Le dépôt du cahier de doléances, un acte symbolique
Pour sa part, Mamadou Diouf de la Confédération des syndicats autonomes (Csa) reste convaincu que dans les cahiers de doléances, ce sont des revendications qui sont inscrites. Donc, dit-il: «Des revendications disparaissent d’autres réapparaissent. Tant que des machines tourneront, il y aura toujours des revendications. Il faut que les gens aient la curiosité de voir la liste de revendications. C’est comme ça qu’on verra si ce sont les mêmes qui reviennent où s’il y a évolution. Il y a deux ans, on parlait de la généralisation de la retraite à 60 ans dans le secteur privé. Donc, même si cette question ne réapparaît pas, elle y figure sur une autre forme.

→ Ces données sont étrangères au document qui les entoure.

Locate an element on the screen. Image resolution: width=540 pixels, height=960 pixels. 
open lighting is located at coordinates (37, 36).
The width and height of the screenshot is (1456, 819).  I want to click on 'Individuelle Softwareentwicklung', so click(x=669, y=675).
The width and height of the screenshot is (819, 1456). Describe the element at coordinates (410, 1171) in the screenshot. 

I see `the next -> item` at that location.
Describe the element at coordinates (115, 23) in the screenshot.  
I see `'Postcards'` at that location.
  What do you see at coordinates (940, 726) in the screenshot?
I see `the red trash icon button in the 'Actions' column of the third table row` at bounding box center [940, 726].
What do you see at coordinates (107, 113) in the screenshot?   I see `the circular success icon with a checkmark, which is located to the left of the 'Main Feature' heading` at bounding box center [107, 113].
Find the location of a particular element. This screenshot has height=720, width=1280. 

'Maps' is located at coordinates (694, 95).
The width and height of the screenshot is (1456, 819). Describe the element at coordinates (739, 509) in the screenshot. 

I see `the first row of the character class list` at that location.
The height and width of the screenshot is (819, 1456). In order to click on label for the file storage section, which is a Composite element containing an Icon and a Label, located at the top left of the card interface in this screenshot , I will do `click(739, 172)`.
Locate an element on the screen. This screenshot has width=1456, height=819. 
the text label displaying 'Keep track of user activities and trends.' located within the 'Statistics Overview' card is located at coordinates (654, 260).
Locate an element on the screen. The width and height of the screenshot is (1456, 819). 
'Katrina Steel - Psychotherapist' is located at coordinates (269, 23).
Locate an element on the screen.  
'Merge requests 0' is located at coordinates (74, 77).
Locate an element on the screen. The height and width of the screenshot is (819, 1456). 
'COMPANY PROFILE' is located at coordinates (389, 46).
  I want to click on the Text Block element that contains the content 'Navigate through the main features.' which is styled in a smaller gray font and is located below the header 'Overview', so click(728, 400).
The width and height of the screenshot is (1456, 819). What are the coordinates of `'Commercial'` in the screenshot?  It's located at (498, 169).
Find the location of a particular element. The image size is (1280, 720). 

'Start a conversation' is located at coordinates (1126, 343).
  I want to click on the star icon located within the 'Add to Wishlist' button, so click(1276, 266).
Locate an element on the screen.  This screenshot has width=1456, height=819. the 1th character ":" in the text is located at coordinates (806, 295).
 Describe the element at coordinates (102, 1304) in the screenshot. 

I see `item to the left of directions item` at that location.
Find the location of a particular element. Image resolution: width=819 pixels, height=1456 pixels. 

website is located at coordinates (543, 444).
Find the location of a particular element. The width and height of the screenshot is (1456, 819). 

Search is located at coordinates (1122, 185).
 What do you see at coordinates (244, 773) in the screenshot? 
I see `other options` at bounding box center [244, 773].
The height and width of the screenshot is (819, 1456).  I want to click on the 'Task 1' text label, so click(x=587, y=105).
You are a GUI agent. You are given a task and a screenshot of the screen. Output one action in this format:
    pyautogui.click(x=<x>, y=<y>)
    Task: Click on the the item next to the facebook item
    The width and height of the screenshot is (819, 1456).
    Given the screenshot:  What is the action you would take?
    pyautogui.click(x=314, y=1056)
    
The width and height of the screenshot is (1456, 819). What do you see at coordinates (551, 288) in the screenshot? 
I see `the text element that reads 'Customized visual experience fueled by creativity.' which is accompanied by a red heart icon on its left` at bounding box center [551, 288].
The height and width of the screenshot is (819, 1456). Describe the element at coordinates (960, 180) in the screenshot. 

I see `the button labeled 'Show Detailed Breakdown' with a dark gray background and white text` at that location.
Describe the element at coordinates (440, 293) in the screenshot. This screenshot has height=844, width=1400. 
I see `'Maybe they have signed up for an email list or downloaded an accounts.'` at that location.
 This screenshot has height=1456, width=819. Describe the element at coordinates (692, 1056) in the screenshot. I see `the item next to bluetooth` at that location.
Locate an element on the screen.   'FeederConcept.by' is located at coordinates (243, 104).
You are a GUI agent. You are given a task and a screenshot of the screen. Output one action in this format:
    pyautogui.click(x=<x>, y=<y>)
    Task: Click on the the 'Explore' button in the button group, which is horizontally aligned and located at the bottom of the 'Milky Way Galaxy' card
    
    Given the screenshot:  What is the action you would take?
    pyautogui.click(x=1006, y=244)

Les revendications évoluent, d’autres naissent», relève Mamadou Diouf qui estime que le dépôt de cahiers de doléances est symbolique.
Selon lui, «dans les revendications, certaines sont recueillies entièrement, d’autres partiellement et d’autres pas du tout». «Il faut surtout interroger le contenu de cahiers de doléances pour savoir si exactement ce sont les mêmes qui reviennent. Ce ne sont pas forcément les mêmes qui reviennent chaque année. Il y en a qui reviennent tous les ans même si elles ne sont pas réglées. Il y en a qui évoluent dans leurs formulations parce qu’elles ont connues une certaine satisfaction», conclut le Sg de la Csa.